Jim Green: You know, I thought I was excited enough about Perseverance. But that just blew my mind.

Jim Green:Well, you know, Jen, I always like to ask my guests that there must have been something, a person, place, or thing, event or something that got them so excited to become the scientists they are today. And I call that event in their life a gravity assist. So Jen, what was your gravity assist?

Jen Eigenbrode:Yeah it’s a good question. I think that I’ve always asked the question “why” maybe too many times. But even as a young kid, I was very interested in science. But it wasn’t until I got outside and started hiking around and enjoyed nature for what it was that I started asking: How did it all get here? And that’s when I became the scientist that I am today.

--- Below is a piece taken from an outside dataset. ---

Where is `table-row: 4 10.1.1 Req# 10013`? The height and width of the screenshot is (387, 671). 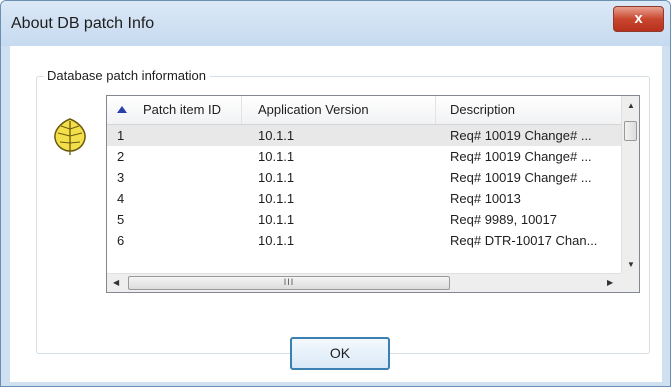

Jen Eigenbrode:Looking around the mountains, looking at the rocks that you see, they’re all so different, all the life that we have on our planet, and then you look compared to something like Mars, which doesn’t seem like it has anything from a distance. How did Earth become what it is today, and is it really special? How special is it, compared to everything else in our solar system? Why do we exist here today? These are the types of questions that made me the scientist that I am now. And, you know, searching for life in our solar system is just one aspect of that, that I’ve devoted my career to.

Jim Green: Well, you know, I really hope and I’m sure you do, too, that we’re alive when we answer that question, “are we alone?” Because I think the answer to that is, life is everywhere. And try to find, we don’t necessarily know always what we’re looking for, if it’s not going to be like us. And yet, evolution takes it in different ways that, that we are really going to have to have some great evidence to be able to understand.

Jim Green: Well, Jen, thanks so much for joining me and discussing this fantastic topic of looking for life in our solar system and Mars in particular.

Jen Eigenbrode: Thank you for having me, Jim.